Key Learning Outcomes
- Explain what the paper actually says.
- Apply why this was hard to replicate in 2019, and why it is not now.
- Recognize the semantic view as the alpha layer.
- Describe where this goes wrong.
- Walk through what this teaches US.
- Identify alpha as it applies to lazy pr__pn0__s: 22% alpha hidden in 10-ks.
- Articulate research as it applies to lazy pr__pn0__s: 22% alpha hidden in 10-ks.
- Trace 10-k as it applies to lazy pr__pn0__s: 22% alpha hidden in 10-ks.
- Map how lazy pr__pn0__s: 22% alpha hidden in 10-ks surfaces at Citadel, Two Sigma, Jane Street, or HRT.
- Pinpoint the US regulatory framing — SEC, CFTC, FINRA — relevant to lazy pr__pn0__s: 22% alpha hidden in 10-ks.
- Explain a single-paragraph elevator pitch for lazy pr__pn0__s: 22% alpha hidden in 10-ks suitable for an interviewer.
- Apply one common production failure mode of the techniques in lazy pr__pn0__s: 22% alpha hidden in 10-ks.
- Recognize when lazy pr__pn0__s: 22% alpha hidden in 10-ks is the wrong tool and what to use instead.
- Describe how lazy pr__pn0__s: 22% alpha hidden in 10-ks interacts with the order management and risk gates in a US trading stack.
- Walk through a back-of-the-envelope sanity check that proves your implementation of lazy pr__pn0__s: 22% alpha hidden in 10-ks is roughly right.

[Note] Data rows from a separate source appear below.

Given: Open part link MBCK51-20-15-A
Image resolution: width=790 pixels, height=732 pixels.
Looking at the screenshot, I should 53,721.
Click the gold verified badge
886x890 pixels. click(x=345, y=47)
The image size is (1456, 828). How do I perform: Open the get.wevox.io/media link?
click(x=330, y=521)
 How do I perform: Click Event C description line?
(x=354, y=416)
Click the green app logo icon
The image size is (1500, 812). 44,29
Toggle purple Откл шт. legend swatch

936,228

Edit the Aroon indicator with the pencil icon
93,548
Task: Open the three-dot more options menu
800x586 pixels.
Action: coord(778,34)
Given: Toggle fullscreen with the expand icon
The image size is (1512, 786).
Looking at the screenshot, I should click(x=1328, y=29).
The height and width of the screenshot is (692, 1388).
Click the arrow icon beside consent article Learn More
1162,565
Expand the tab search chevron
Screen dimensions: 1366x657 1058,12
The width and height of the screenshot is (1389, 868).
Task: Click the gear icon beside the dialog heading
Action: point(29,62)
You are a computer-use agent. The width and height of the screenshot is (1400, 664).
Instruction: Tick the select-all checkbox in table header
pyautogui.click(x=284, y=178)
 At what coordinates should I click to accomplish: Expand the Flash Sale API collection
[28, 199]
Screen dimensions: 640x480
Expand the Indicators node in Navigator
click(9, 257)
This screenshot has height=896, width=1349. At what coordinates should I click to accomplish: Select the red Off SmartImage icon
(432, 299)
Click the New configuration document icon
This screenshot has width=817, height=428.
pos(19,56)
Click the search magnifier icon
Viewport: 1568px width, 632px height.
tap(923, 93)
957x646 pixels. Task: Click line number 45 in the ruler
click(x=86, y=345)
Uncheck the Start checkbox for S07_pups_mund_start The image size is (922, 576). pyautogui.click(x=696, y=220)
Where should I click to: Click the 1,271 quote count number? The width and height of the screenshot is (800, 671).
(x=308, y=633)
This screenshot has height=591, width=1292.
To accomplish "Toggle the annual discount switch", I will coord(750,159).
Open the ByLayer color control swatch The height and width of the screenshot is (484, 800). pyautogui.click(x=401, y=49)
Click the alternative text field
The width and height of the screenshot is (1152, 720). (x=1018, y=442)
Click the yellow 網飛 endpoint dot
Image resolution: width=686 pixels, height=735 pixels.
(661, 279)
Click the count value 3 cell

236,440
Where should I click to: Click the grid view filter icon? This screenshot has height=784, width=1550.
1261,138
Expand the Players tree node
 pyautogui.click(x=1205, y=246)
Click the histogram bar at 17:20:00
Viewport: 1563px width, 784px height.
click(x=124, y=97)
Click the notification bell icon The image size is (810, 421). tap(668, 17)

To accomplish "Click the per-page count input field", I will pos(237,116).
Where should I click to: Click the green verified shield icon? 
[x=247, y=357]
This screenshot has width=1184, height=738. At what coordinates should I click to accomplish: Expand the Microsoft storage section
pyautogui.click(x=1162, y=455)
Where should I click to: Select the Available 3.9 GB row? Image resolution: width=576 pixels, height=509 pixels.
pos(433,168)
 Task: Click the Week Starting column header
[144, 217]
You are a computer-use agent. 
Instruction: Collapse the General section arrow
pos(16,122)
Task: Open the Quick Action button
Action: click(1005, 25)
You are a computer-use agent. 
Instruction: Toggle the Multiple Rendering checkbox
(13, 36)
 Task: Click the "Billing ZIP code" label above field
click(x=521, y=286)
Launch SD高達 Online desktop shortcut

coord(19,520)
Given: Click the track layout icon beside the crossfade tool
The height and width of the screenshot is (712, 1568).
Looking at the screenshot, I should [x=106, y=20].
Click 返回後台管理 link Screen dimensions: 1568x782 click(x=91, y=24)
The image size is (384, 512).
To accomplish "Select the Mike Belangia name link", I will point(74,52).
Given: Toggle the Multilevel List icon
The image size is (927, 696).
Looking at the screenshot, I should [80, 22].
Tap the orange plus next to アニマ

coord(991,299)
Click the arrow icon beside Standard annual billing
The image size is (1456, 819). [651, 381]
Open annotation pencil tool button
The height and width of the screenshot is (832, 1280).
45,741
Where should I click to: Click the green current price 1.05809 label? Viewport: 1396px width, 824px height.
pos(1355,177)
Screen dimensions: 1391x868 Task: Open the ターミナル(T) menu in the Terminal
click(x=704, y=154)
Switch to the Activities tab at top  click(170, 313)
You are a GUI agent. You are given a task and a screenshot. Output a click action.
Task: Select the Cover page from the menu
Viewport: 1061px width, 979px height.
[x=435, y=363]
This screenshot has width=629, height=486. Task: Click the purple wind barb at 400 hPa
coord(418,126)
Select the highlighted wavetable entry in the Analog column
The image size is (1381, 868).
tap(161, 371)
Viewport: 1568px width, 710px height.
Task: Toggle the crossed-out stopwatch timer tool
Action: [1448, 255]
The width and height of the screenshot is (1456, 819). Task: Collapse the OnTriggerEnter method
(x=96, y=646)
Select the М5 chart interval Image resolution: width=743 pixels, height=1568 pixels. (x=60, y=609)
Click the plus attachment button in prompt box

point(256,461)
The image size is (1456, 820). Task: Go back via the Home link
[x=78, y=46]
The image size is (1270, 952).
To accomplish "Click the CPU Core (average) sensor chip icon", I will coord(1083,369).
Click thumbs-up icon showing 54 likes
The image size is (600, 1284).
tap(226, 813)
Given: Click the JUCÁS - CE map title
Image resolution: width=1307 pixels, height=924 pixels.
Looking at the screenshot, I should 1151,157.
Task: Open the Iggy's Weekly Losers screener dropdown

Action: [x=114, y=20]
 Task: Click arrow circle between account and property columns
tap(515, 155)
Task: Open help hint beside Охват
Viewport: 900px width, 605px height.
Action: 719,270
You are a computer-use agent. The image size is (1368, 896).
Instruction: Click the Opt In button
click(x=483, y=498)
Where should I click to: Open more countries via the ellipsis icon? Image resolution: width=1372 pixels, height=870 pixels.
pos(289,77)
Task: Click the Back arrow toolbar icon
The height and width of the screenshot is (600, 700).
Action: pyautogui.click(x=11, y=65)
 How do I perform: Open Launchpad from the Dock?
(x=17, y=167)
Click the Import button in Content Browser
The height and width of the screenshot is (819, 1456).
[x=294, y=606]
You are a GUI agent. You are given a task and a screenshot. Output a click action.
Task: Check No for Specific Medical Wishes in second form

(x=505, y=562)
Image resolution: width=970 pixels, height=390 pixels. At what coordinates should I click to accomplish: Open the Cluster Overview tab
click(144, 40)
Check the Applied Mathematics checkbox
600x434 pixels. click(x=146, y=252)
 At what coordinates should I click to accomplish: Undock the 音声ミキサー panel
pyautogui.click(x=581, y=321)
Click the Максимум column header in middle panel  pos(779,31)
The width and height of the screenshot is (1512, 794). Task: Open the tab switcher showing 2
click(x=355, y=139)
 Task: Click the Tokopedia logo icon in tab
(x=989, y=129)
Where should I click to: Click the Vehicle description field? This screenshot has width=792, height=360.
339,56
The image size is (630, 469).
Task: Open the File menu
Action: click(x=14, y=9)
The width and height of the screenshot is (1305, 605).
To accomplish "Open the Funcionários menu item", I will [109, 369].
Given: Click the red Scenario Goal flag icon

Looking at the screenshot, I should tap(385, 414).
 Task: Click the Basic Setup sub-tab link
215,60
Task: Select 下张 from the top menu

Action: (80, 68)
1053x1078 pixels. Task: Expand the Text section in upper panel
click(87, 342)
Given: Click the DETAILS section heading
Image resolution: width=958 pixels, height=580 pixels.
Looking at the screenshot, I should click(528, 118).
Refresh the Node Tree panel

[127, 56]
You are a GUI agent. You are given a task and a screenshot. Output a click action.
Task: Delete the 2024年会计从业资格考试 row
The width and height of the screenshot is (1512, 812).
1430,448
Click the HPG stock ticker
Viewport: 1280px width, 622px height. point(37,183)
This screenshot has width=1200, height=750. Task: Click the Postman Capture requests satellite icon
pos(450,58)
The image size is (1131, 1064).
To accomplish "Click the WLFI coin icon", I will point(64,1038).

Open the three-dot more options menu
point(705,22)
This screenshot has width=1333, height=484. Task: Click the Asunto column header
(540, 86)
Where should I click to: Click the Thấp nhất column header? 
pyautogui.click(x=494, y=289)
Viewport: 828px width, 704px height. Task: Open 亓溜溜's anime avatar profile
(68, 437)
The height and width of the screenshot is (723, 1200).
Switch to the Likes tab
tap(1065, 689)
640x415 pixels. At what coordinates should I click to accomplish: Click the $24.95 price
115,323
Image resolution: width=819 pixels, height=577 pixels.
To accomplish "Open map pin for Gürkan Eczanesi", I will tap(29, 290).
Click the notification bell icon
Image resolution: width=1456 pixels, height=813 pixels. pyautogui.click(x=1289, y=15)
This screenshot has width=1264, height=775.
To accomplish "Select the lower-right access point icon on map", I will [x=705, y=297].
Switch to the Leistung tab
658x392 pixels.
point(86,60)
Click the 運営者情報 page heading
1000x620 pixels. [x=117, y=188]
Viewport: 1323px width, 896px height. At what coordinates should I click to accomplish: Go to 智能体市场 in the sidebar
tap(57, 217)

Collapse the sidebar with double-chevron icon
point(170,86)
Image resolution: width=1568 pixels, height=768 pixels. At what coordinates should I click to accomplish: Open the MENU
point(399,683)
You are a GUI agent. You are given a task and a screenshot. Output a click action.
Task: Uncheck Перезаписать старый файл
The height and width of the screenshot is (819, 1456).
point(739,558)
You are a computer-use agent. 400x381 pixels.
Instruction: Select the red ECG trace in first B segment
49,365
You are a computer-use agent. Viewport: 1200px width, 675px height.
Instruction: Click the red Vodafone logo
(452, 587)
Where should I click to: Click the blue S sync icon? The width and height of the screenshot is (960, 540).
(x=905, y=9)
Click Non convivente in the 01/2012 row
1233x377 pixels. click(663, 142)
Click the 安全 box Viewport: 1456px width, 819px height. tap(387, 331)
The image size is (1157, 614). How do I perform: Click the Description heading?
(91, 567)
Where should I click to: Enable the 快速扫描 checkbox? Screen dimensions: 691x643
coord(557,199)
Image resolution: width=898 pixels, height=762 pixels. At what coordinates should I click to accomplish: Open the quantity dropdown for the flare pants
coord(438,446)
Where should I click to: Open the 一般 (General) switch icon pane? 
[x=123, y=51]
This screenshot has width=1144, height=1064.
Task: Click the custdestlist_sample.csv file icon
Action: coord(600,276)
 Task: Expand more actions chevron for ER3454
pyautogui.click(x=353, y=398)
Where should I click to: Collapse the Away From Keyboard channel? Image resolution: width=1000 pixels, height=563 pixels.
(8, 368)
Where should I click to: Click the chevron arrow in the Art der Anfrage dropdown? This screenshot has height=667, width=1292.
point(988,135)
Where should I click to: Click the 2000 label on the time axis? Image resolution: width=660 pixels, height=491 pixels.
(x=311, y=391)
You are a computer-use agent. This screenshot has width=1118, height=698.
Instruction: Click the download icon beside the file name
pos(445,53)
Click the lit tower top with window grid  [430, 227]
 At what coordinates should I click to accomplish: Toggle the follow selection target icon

- Identify which US firms publicly hire against the skills covered in lazy pr__pn0__s: 22% alpha hidden in 10-ks.
- Articulate a follow-up topic from this knowledge base that deepens lazy pr__pn0__s: 22% alpha hidden in 10-ks.
- Trace how lazy pr__pn0__s: 22% alpha hidden in 10-ks would appear on a phone screen or onsite interview at a US quant shop.
- Map the day-one mistake a junior would make on lazy pr__pn0__s: 22% alpha hidden in 10-ks and the senior's fix.
- Pinpoint how to defend a design choice involving lazy pr__pn0__s: 22% alpha hidden in 10-ks in a code review.